A declared operation-level error (ADR-023). When a handler returns a CallError whose code matches a declared ErrorDefinition, the call.error event carries that code and the error's detail payload. If it doesn't match, the call.error carries INTERNAL.

AccessControl

pub struct AccessControl {
    pub required_scopes: Vec<String>,          // AND-checked: caller must have ALL
    pub required_scopes_any: Option<Vec<String>>, // OR-checked: caller must have at LEAST ONE
    pub resource_type: Option<String>,          // e.g., "service"
    pub resource_action: Option<String>,        // e.g., "read"
}

ACL check flow

When a call.requested event arrives:

  1. Registry checks visibility — if Internal, returns NOT_FOUND (does not leak existence)
  2. Registry checks access_control.check(identity):
    • For external calls (internal: false): ACL against the caller's identity
    • For internal calls (internal: true): ACL against the handler's composition authority (ADR-015)
  3. If denied: FORBIDDEN
  4. If identity is None and operation has restrictions: FORBIDDEN with message "authentication required"

Operations with empty AccessControl (no required scopes, no resource checks) are accessible to all callers, including unauthenticated ones.

Implement AccessControl::check

impl AccessControl {
    pub fn check(&self, identity: Option<&Identity>) -> AccessResult;
}

pub enum AccessResult {
    Allowed,
    Forbidden(String),  // reason
}

The check logic:

  • required_scopes: caller must have ALL (subset check)
  • required_scopes_any: caller must have at LEAST ONE (if present)
  • resource_type / resource_action: check against identity.resources
  • If identity is None and any scope/resource is required: Forbidden("authentication required")

Acceptance Criteria

  • OperationSpec struct with all 8 fields
  • OperationSpec::path() returns /{name} (leading slash for wire/display)
  • OperationSpec::namespace derived from name (split on /)
  • OperationType enum with Query, Mutation, Subscription
  • Visibility enum with External, Internal
  • ErrorDefinition struct with all 4 fields
  • AccessControl struct with all 4 fields
  • AccessControl::check(identity) returns AccessResult
  • required_scopes is AND-checked (caller must have all)
  • required_scopes_any is OR-checked (caller must have at least one)
  • None identity with restrictions → Forbidden("authentication required")
  • Empty AccessControl → Allowed for all callers
  • Unit tests for AccessControl::check (all combinations)
  • Unit test: OperationSpec::path() produces leading slash
  • Unit test: namespace derived correctly from name
  • cargo test -p alknet-call succeeds
  • cargo clippy -p alknet-call succeeds with no warnings

References

  • docs/architecture/crates/call/operation-registry.md — OperationSpec, AccessControl, Visibility
  • docs/architecture/decisions/015-privilege-model-and-authority-context.md — ADR-015 (visibility, ACL)
  • docs/architecture/decisions/023-operation-error-schemas.md — ADR-023 (ErrorDefinition)

Notes

Operation names have NO leading slash in the registry (fs/readFile).

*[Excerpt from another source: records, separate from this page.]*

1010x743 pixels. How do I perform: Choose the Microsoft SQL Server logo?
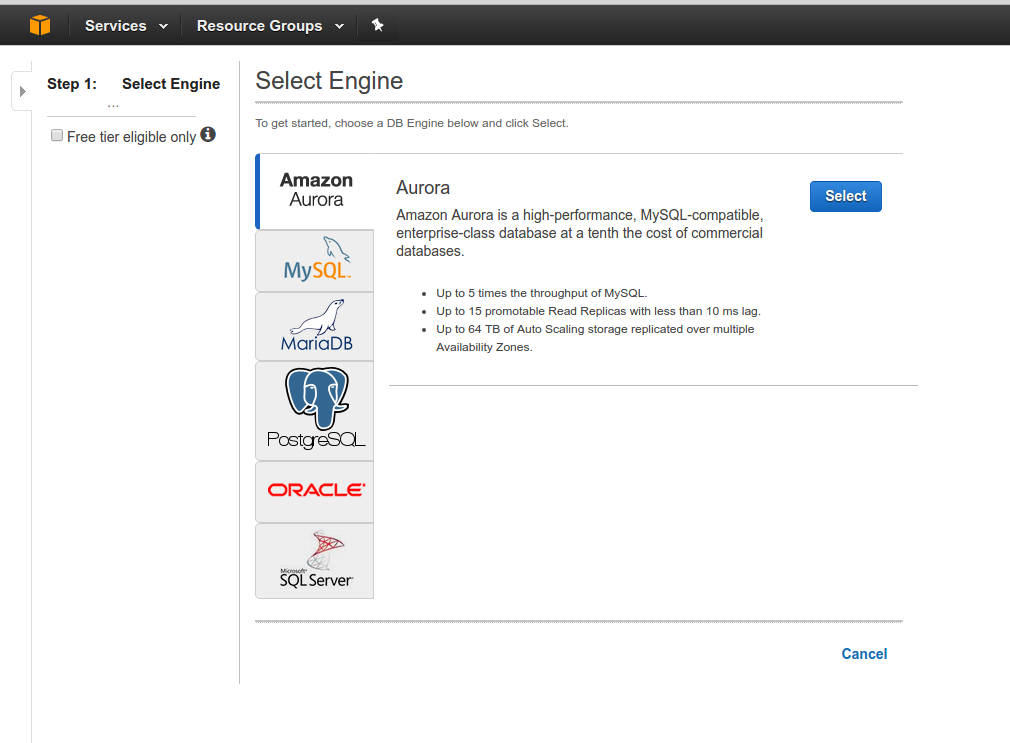click(315, 560)
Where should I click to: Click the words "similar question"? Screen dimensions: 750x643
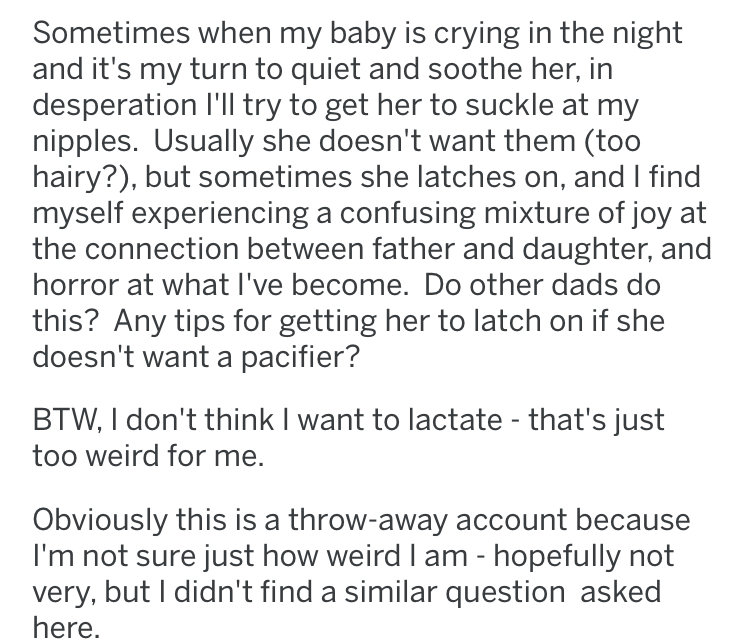455,593
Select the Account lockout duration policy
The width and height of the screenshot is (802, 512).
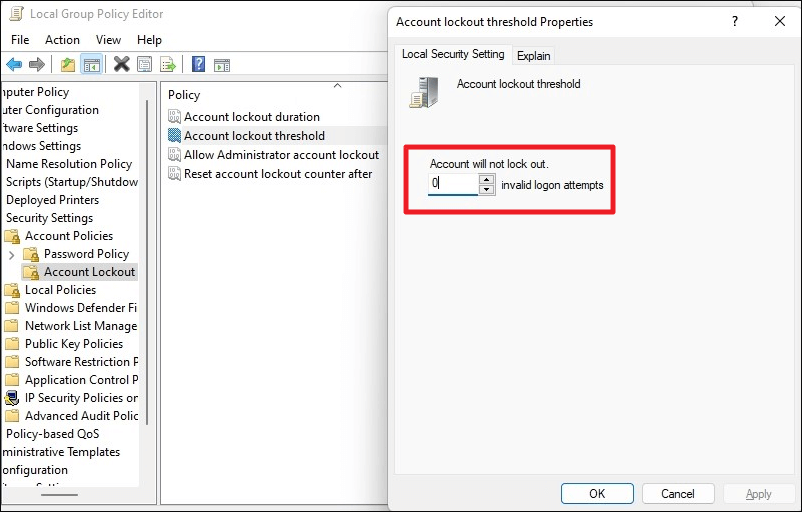click(252, 117)
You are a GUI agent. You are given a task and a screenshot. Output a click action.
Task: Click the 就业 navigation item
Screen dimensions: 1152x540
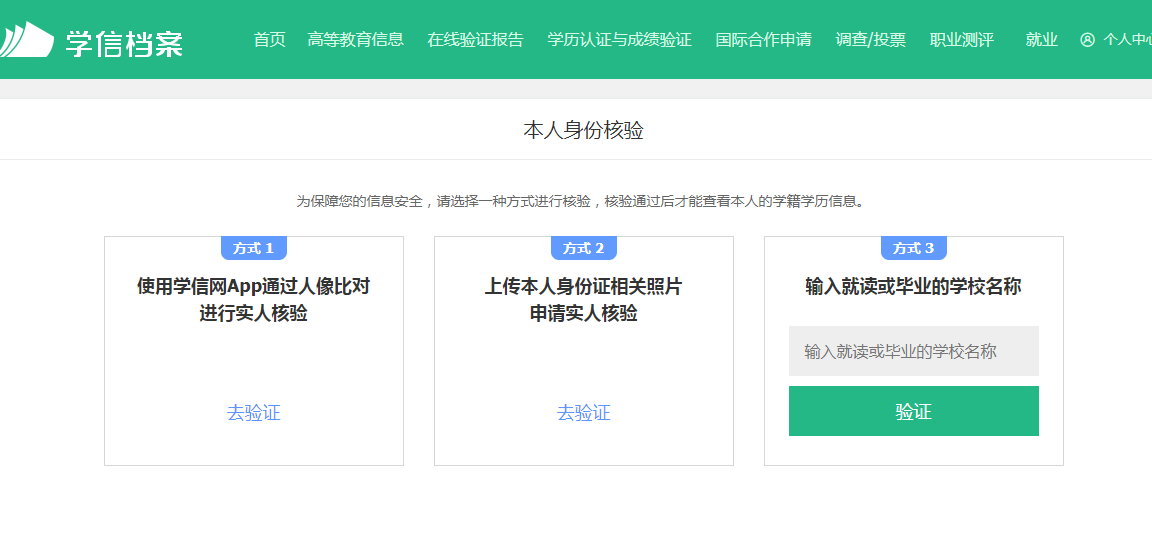[1041, 40]
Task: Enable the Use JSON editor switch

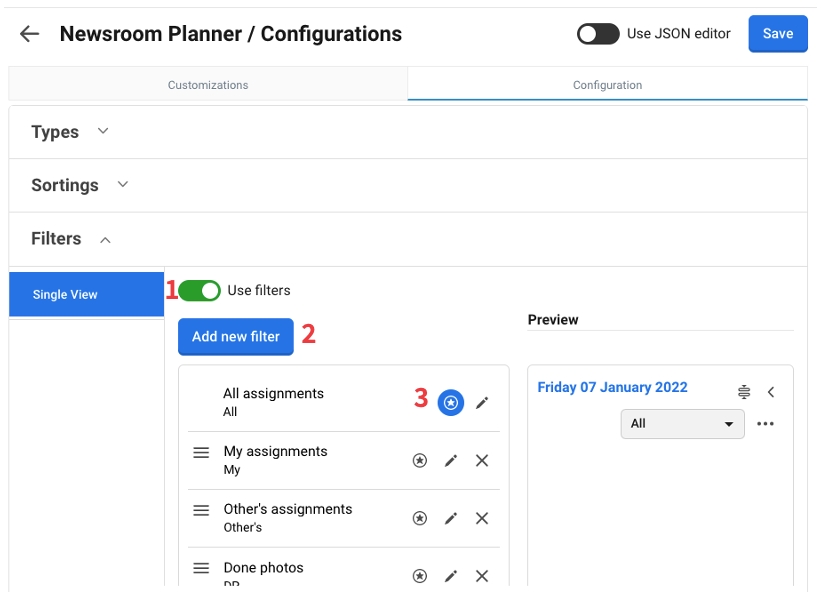Action: tap(598, 34)
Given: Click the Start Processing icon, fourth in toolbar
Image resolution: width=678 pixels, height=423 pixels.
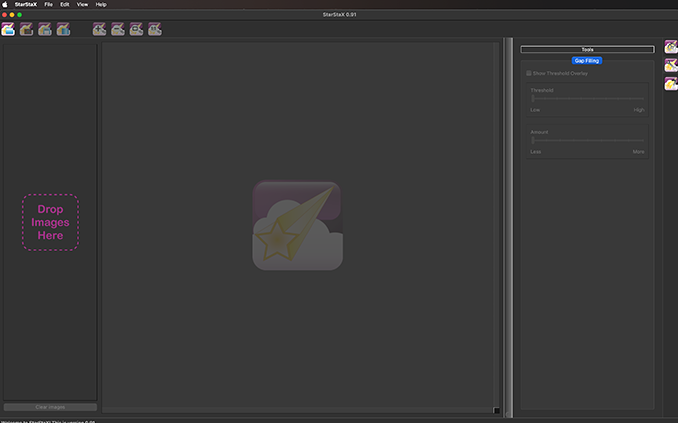Looking at the screenshot, I should coord(63,30).
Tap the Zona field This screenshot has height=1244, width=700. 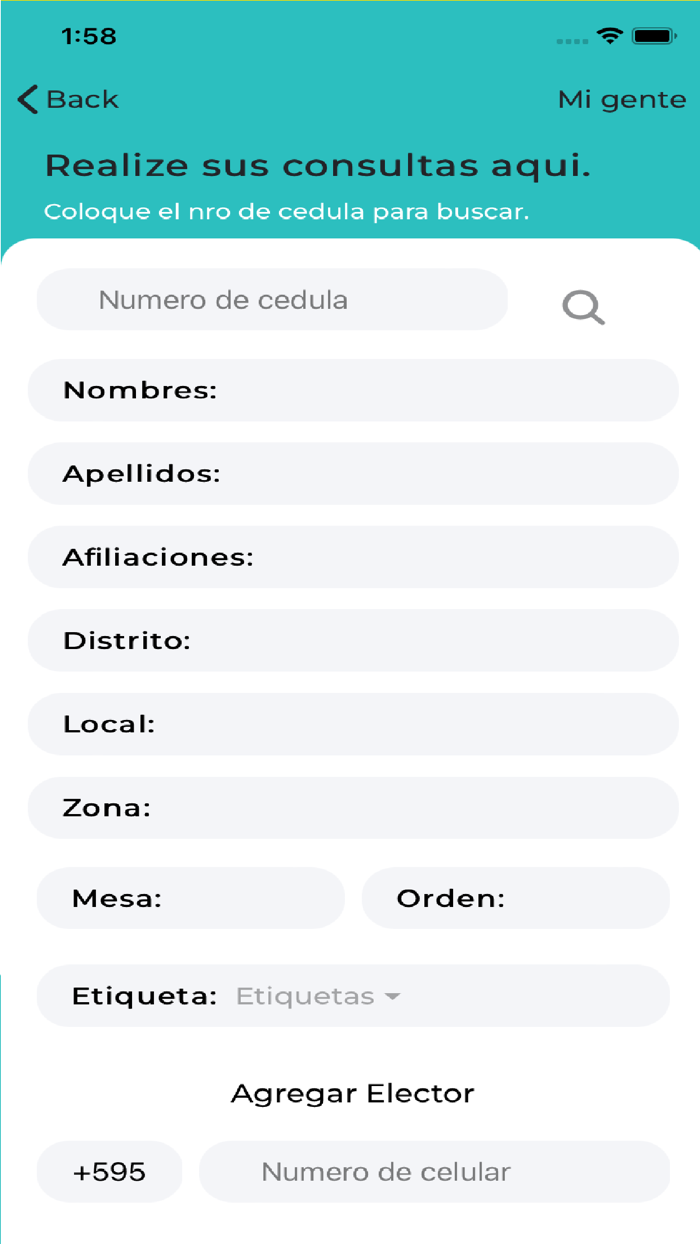pos(353,808)
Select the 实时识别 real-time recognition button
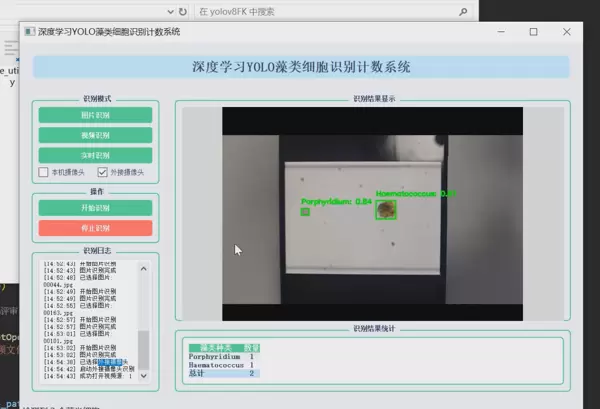The height and width of the screenshot is (409, 600). tap(96, 156)

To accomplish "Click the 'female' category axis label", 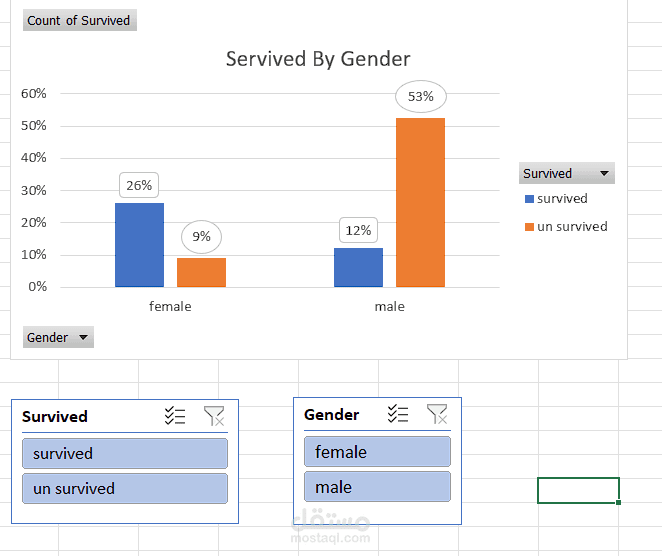I will (170, 306).
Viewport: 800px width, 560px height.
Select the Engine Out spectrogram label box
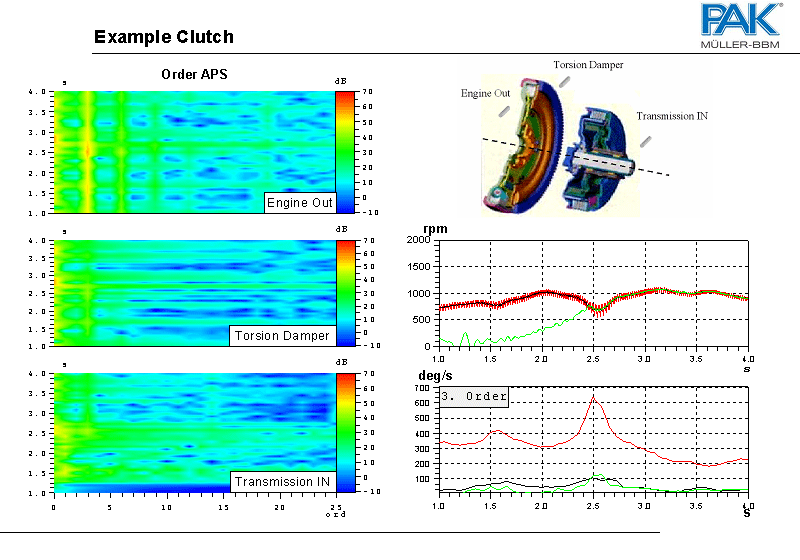click(x=299, y=203)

The leading slash is added for wire format and display (/fs/readFile). This is a single rule applied consistently — do not mix the two forms. Visibility controls wire-callability: Internal ops return NOT_FOUND from the wire (don't leak existence). AccessControl.check is the ACL gate — read it carefully against ADR-015 for the internal vs external authority distinction.

Summary

Implemented operation specification types in registry/spec.rs: OperationSpec (with path() returning /{name}, namespace derived from name split on /), OperationType (Query, Mutation, Subscription), Visibility (External, Internal), ErrorDefinition (ADR-023), AccessControl::check returning AccessResult (AND-scopes, OR-scopes, resource_type/resource_action checks, None identity → "authentication required", empty ACL → Allowed). 9 unit tests pass; clippy clean. Merged to develop.